Compte tenu de ces liens, les experts suggèrent qu’il pourrait y avoir un certain niveau de coopération ou au moins de partage d’infrastructures entre les cybercriminels nord-coréens et russes, bien que la confirmation reste à un niveau de confiance faible à moyen.
Vue d'ensemble : Wagemole et les outils GenAI
La campagne des « Interviews contagieuses » n'est qu'une facette d'une stratégie nord-coréenne plus vaste. Une autre tactique, connue sous le nom de Wagemole, consiste pour des agents nord-coréens à utiliser des profils générés par l'IA pour obtenir des emplois légitimes auprès d'entreprises étrangères. Les salaires de ces emplois sont ensuite reversés au régime.
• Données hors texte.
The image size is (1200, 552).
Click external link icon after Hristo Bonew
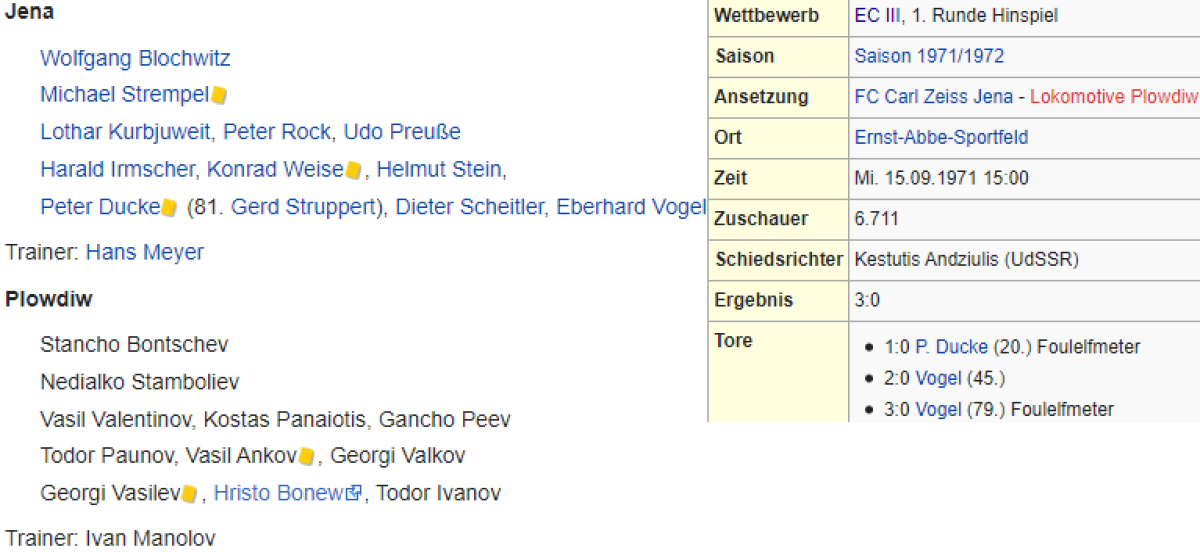(352, 493)
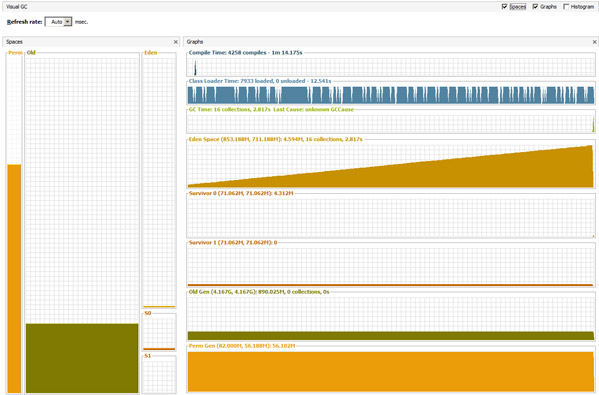Click the GC Time graph
599x395 pixels.
pos(391,123)
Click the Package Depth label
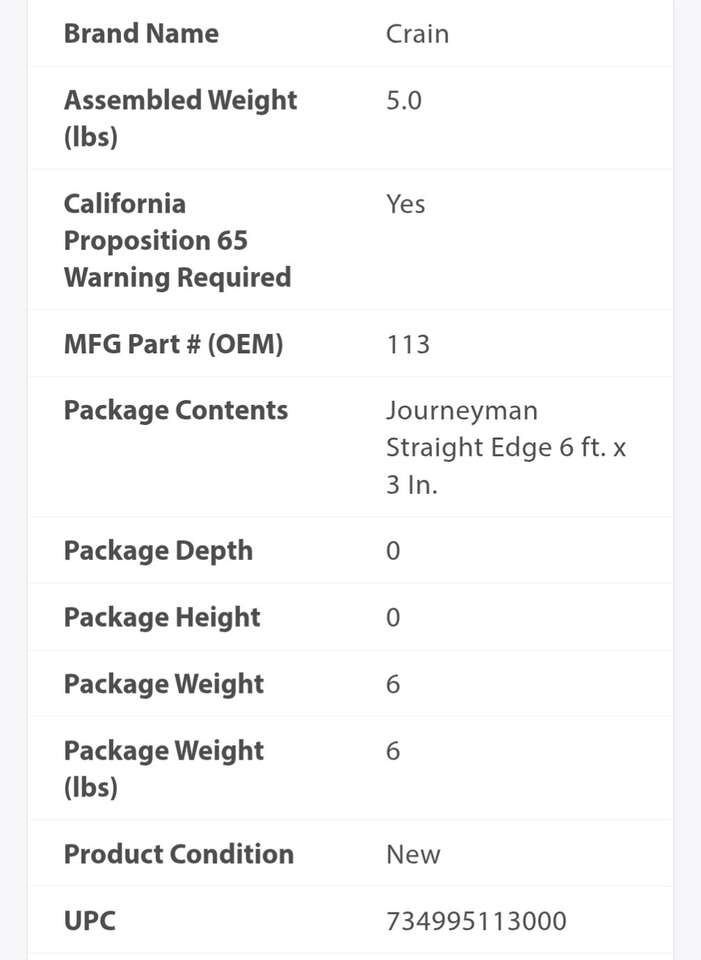This screenshot has width=701, height=960. coord(158,550)
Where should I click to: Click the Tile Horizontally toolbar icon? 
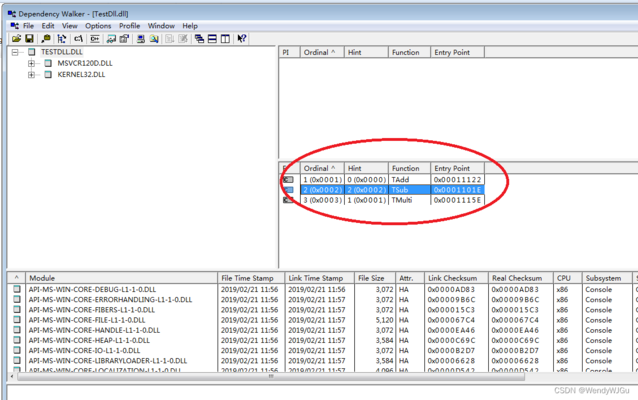click(212, 39)
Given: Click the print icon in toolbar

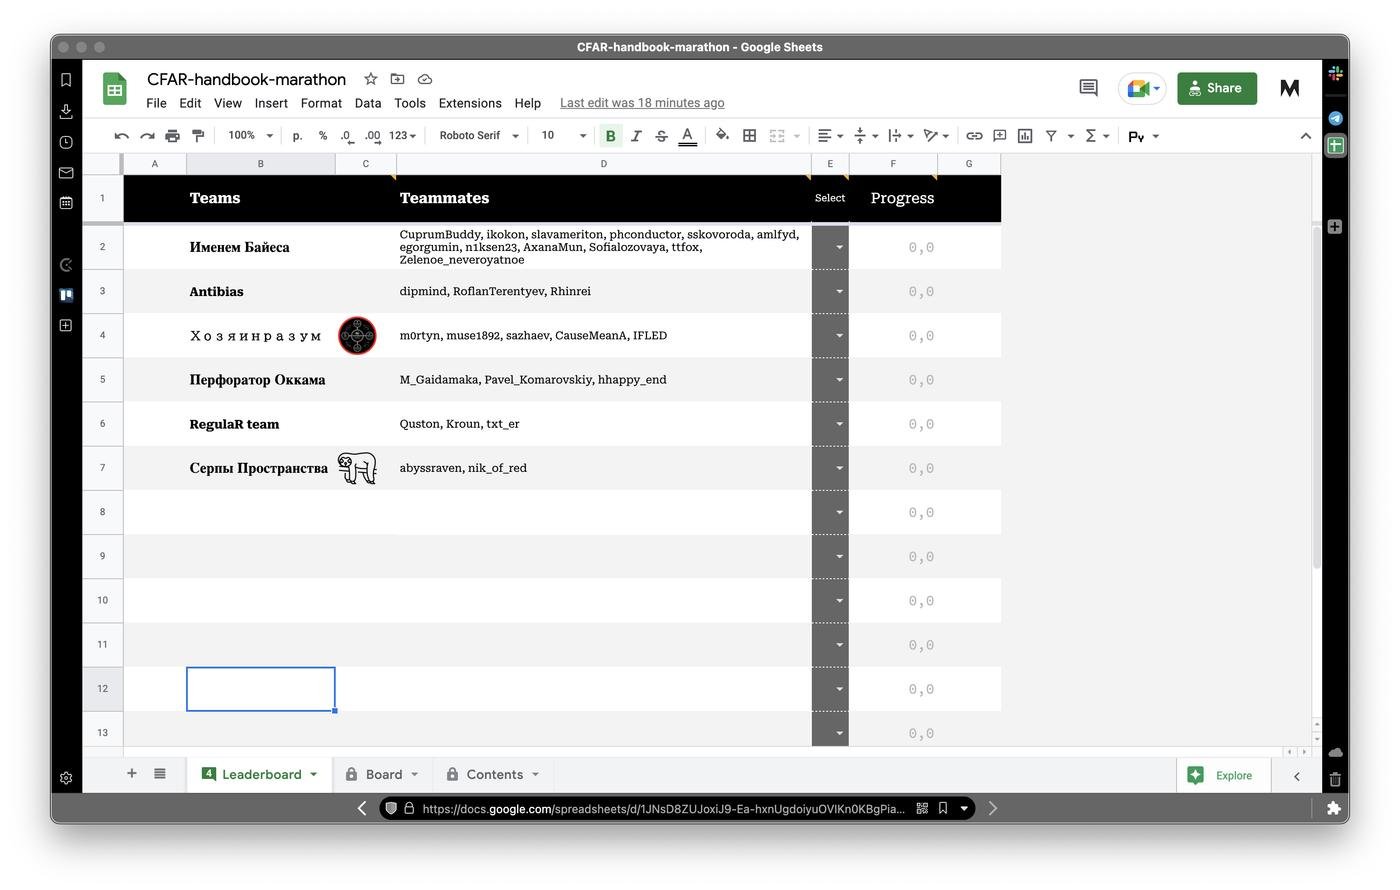Looking at the screenshot, I should 172,136.
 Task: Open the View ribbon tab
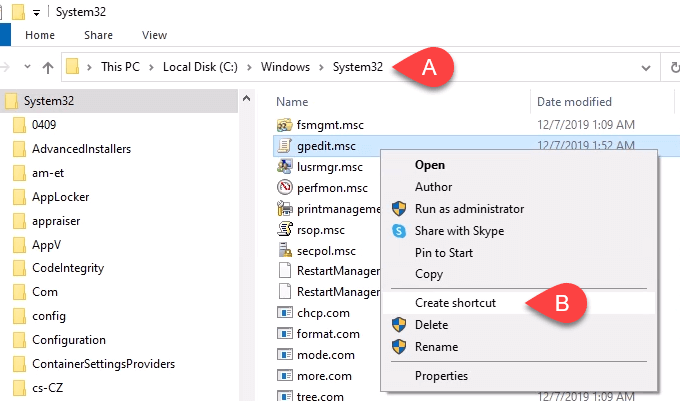pyautogui.click(x=154, y=35)
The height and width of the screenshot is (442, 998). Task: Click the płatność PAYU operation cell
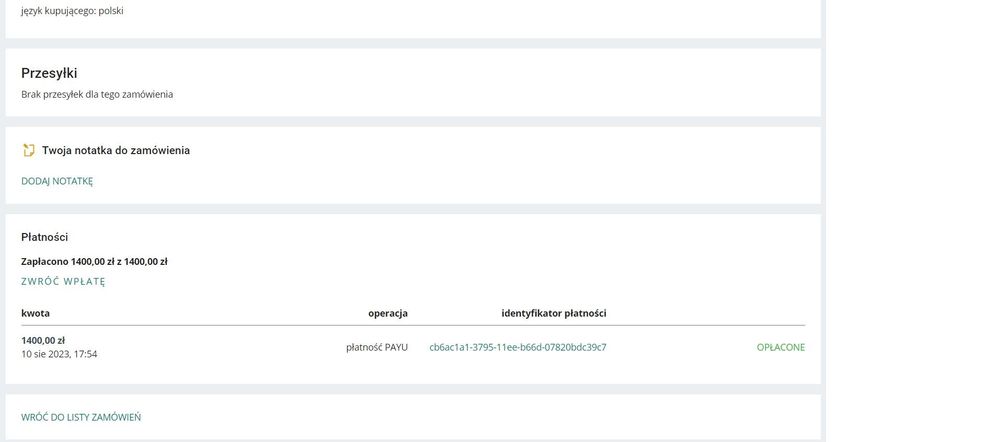pos(377,348)
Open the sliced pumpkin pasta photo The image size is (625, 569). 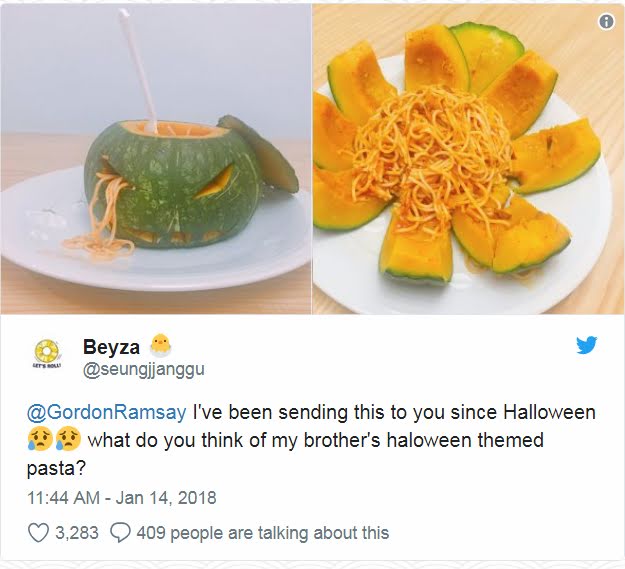pos(469,159)
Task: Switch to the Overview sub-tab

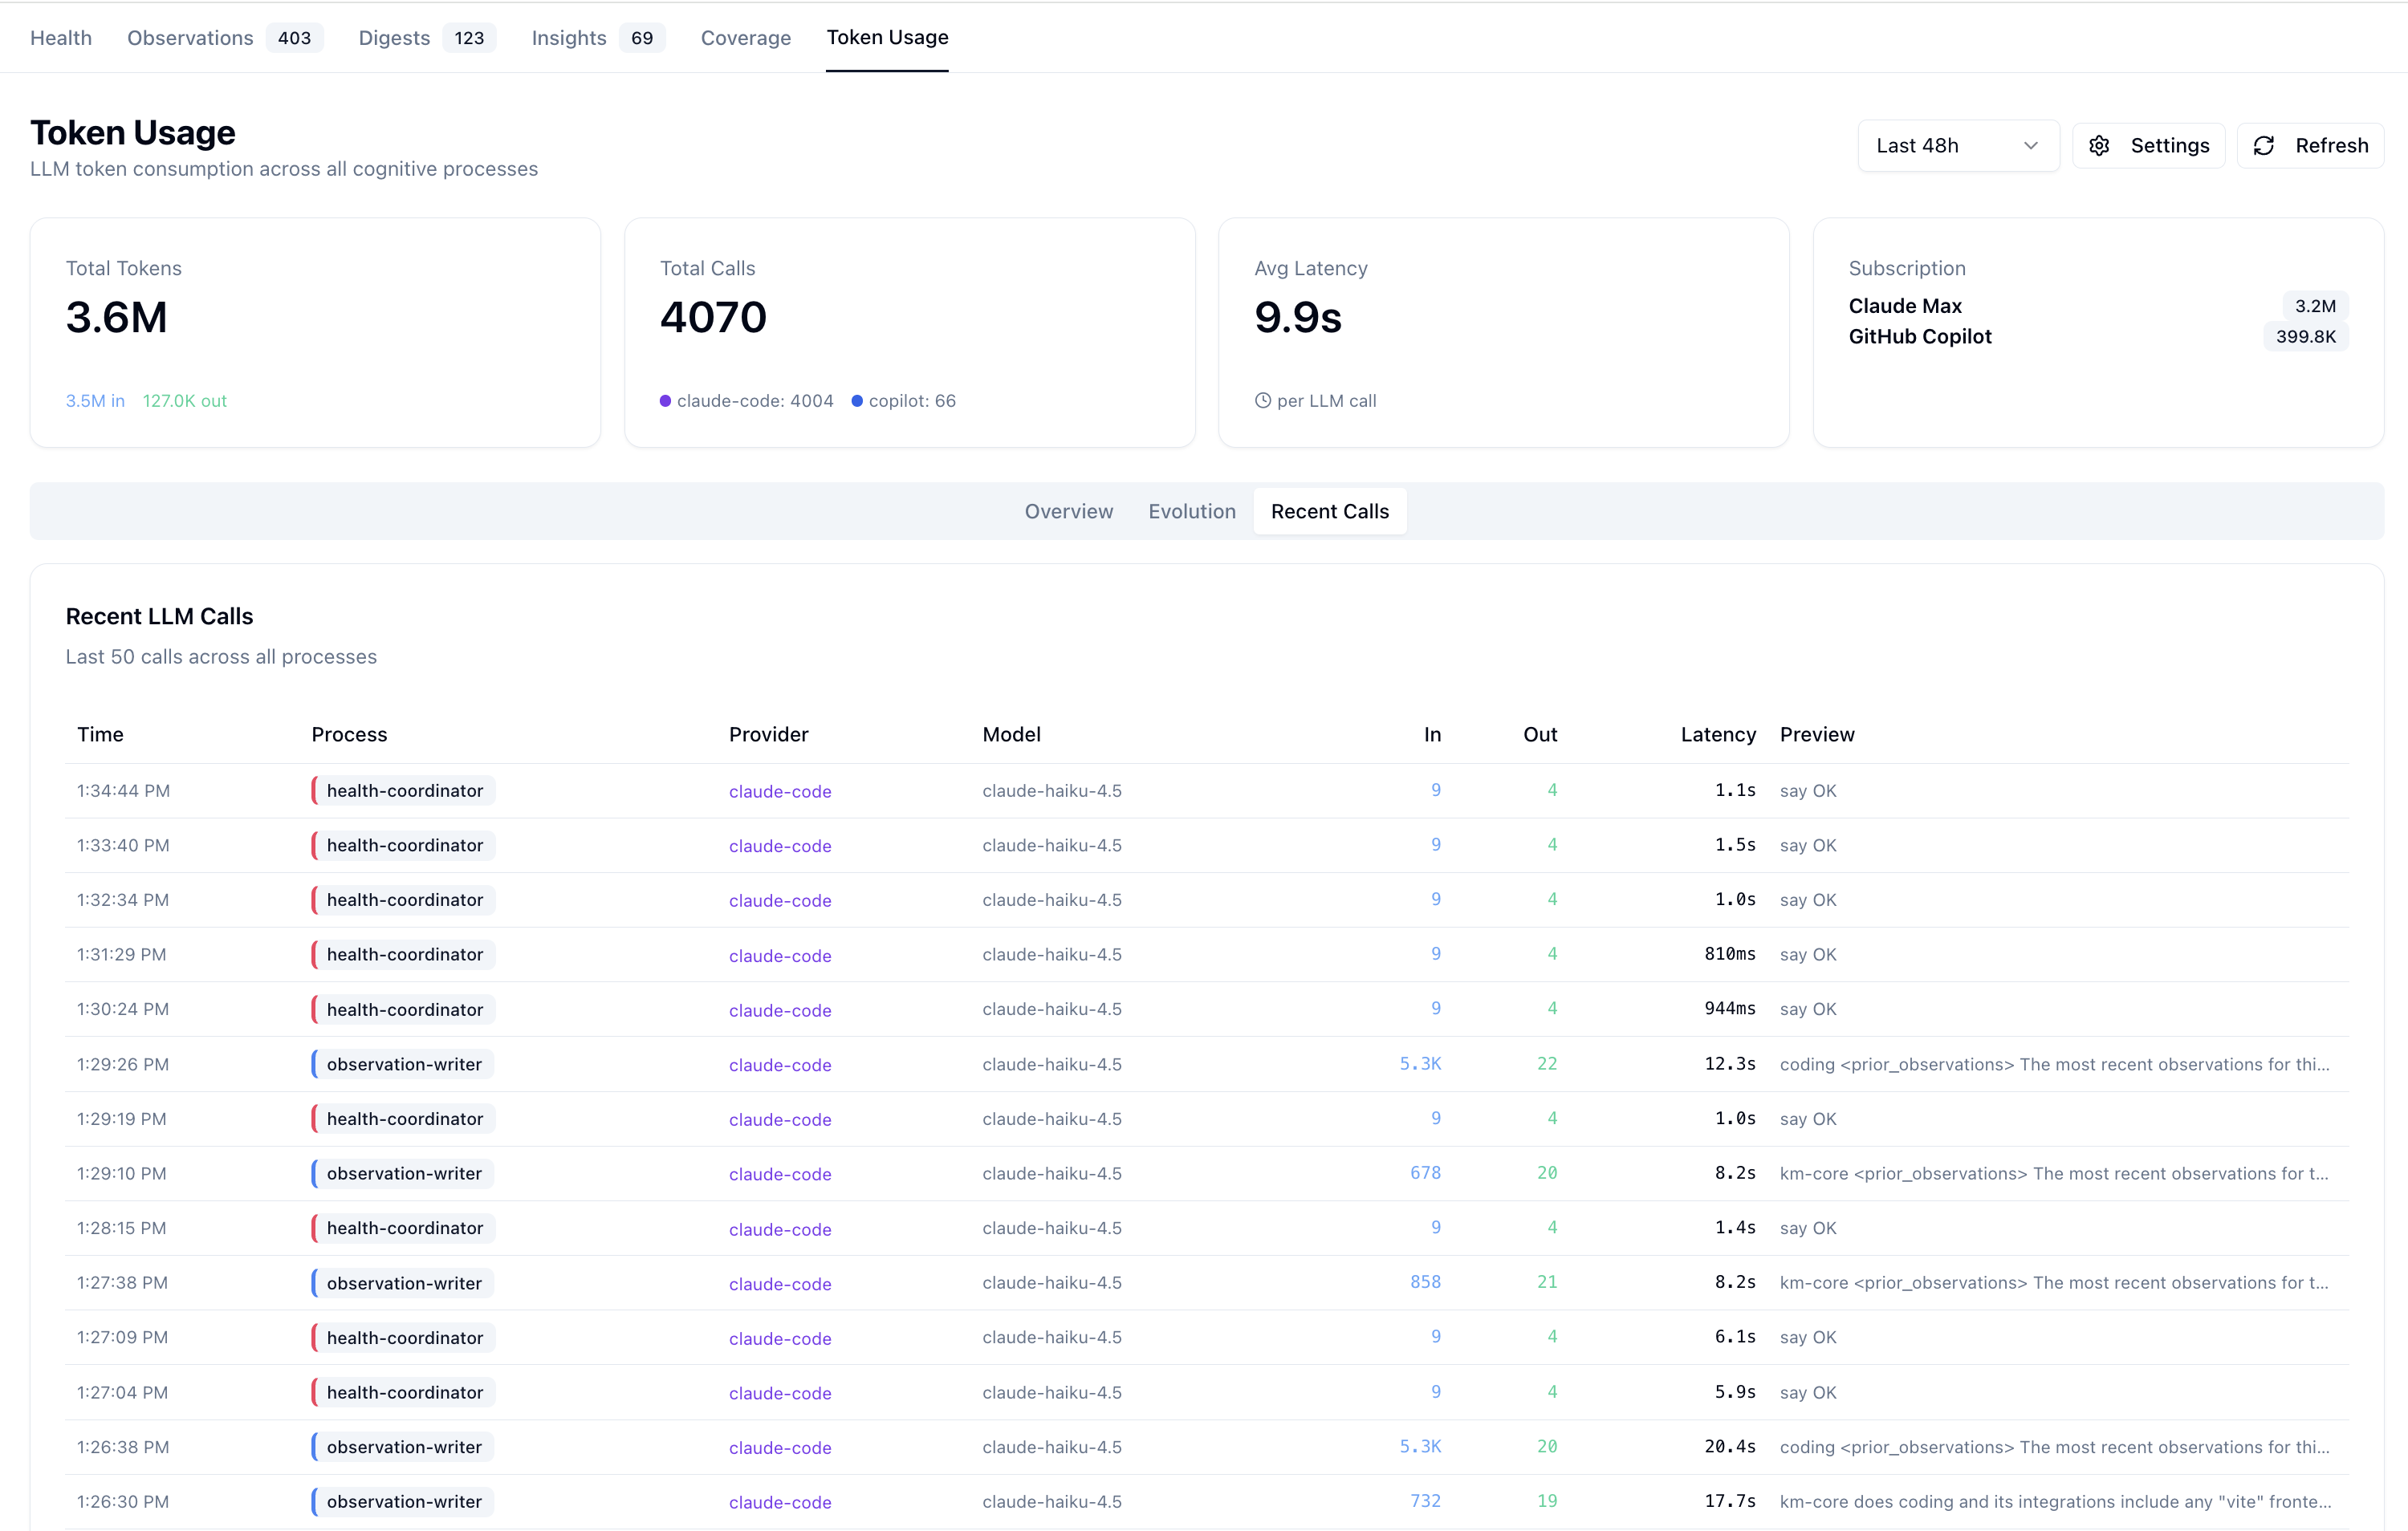Action: 1069,511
La société de cybersécurité Okta a averti que les facilitateurs nord-coréens utilisent de plus en plus des outils d'IA générative (GenAI) pour gérer les horaires, transcrire les conversations et traduire les entretiens en temps réel, ce qui rend leurs efforts d'infiltration plus difficiles à détecter et à perturber.
Une vigilance accrue est cruciale
Cette campagne met en lumière la sophistication croissante des cyberattaques commanditées par les États et l'utilisation innovante de l'ingénierie sociale. Les professionnels du secteur technologique, notamment ceux des secteurs des cryptomonnaies et de la finance, doivent rester extrêmement vigilants lorsqu'ils se voient proposer des offres d'emploi, surtout si le processus de recrutement semble précipité, inhabituel ou implique le téléchargement de fichiers inconnus.
Les organisations doivent renforcer leurs processus de sélection des candidats et leurs défenses en matière de cybersécurité. À une époque où une offre d'emploi apparemment anodine peut ouvrir la voie à des infections par des logiciels malveillants dévastateurs, la prudence n'est plus une option : elle est essentielle.